Birleşmiş Milletler Dünya Turizm Örgütü (UNWTO) ve Birleşmiş Milletler Eğitim, Bilim ve Kültür Kurumu (UNESCO) iş birliğiyle, Kültür ve Turizm Bakanlığı ev sahipliğinde düzenlenen "3. Dünya Turizm ve Kültür Konferansı" başladı.
"Herkesin Yararına" temasıyla bugün ve yarın İstanbul Lütfi Kırdar Kongre ve Sergi Sarayı'nda düzenlenecek etkinliğin açılış konuşmasını Kültür ve Turizm Bakanı Mehmet Nuri Ersoy yaptı.
İstanbul'u dünyanın en güzel şehirlerinden biri olarak tanımlayan Ersoy, "Sürdürülebilir kalkınmaya kültür ve turizmin katkısını konuşacağımız konferansımızı, bu kapsamdaki küresel zorluklara yönelik ortak bir vizyon ve yol haritası çıkarılması açısından çok önemsiyorum." dedi.
Ersoy, turizmin dünyada en hızlı gelişen sektörlerden biri olduğunu belirterek, "Ülke ekonomilerine yaptığı yadsınamaz katkının yanı sıra halkların birbirlerini tanımaları ve evrensel barış için de son derece önemli bir araç.
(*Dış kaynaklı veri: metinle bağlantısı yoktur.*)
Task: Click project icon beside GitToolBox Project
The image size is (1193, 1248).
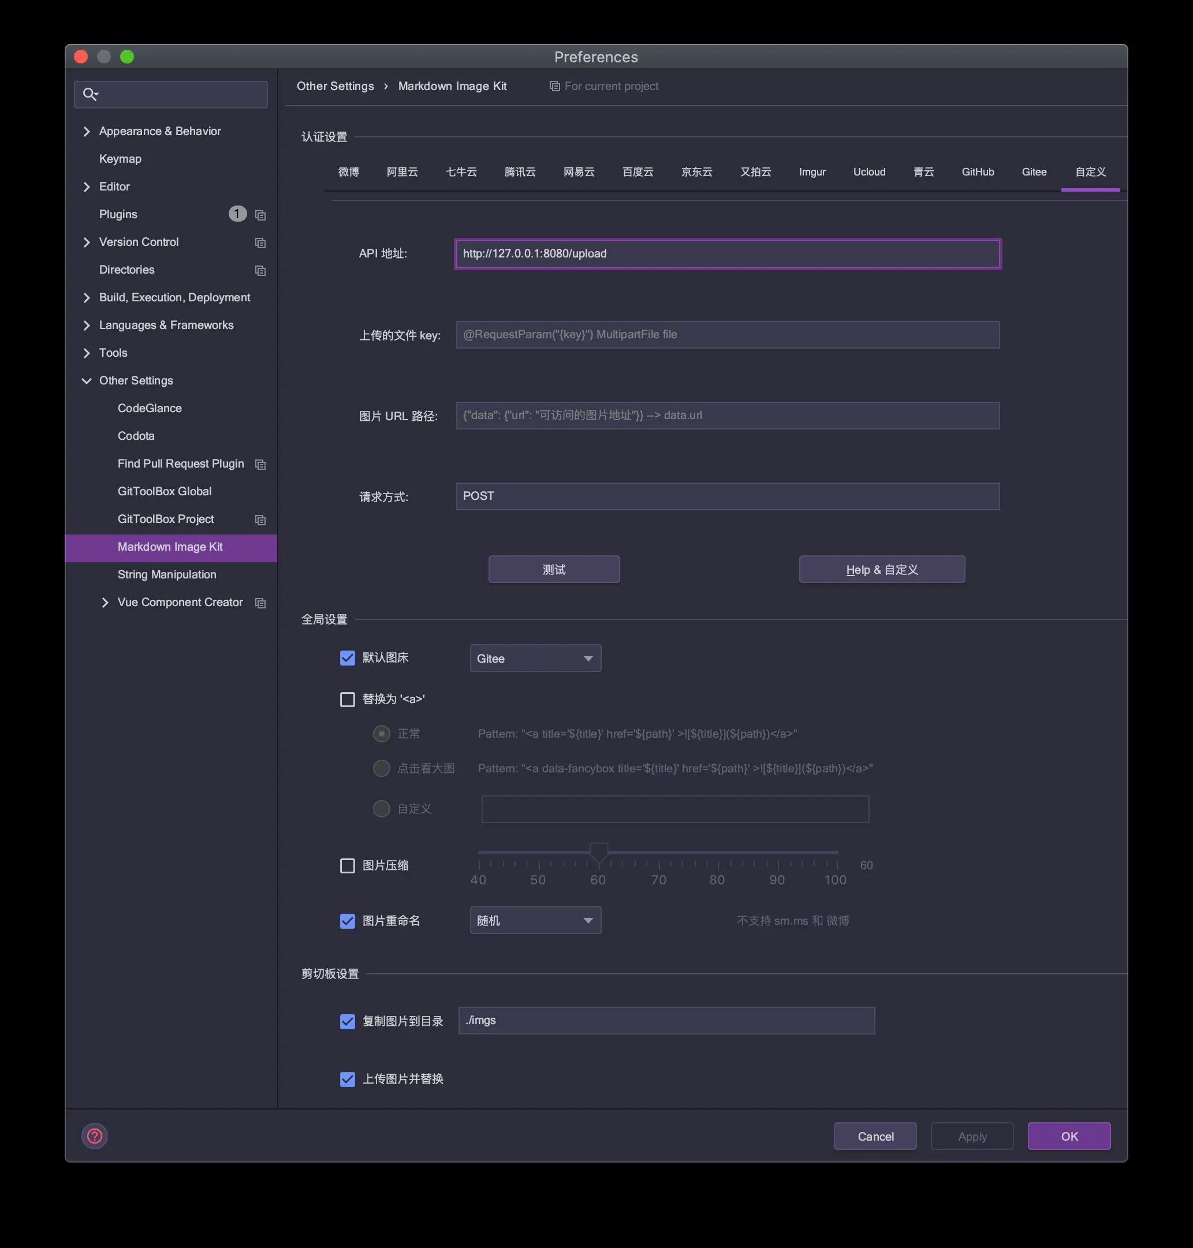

Öte yandan, dünya genelindeki turizm hareketlerine baktığımızda seyahatlerin yüzde 40'ının kültür turizmi odaklı olduğunu görüyoruz. Dolayısıyla kültür ve turizmin aynı başlık altında ele alınmasının çok yerinde olduğunu düşünüyorum." diye konuştu.
- "Türkiye göçlerin, savaşların, ticaretin, inançların ve kahramanlık destanlarının ana yurdu"
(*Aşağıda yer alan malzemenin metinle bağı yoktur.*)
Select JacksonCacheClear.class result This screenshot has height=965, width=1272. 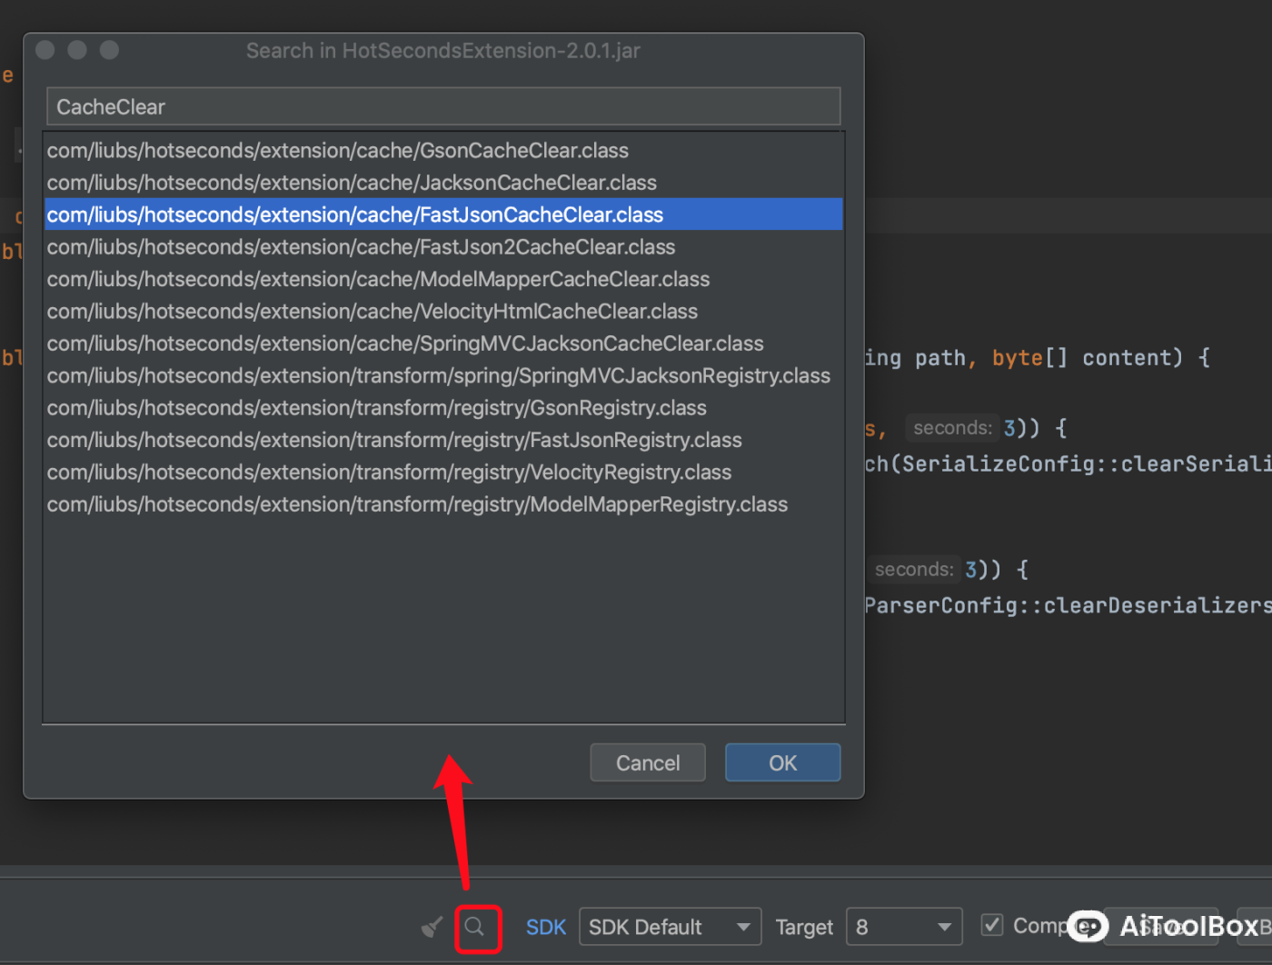(x=352, y=183)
Türkiye'nin coğrafi ve kültürel anlamda önemli bir turizm potansiyelini muhafaza ettiğine dikkati çeken Bakan Ersoy, şöyle devam etti:
"Ülkemiz sadece doğal güzellikleriyle değil, kültürel anlamda da büyük bir donanıma sahip. Göçlerin, savaşların, ticaretin, inançların ve kahramanlık destanlarının ana yurdu olan topraklarımız, kültürel anlamda da çok bereketli. Bu cazibe alanı, doğal olarak dünyanın pek çok yerinden binlerce ziyaretçiyi, tarih boyunca birçok medeniyete ev sahipliği yapmış bu topraklara çekiyor. Turizmin gelişmesi, ülkemizin dünya turizm gelir pastasından daha çok pay almasını, vatandaşlarımızın da kendi ülkesini daha iyi tanıyarak zenginliklerimizin farkına varmasını sağladı. Sürdürülebilir turizmi sadece ziyaretçilerin değil, bölge halkının ihtiyaçlarını da gözeterek çevresel, sosyal ve kültürel değerlerin korunmasını ve bu sayede de kısa vadeli değil, kalıcı fayda sağlamayı amaçlayan bir turizm yaklaşımı olarak değerlendiriyorum. Bu da bizi, özellikle şehirleşme sürecinde kültürel varlıklarımızın korunması noktasına getiriyor. Bugünü yaşarken dünü unutmadan geleceği planlayabilmek çok önemli."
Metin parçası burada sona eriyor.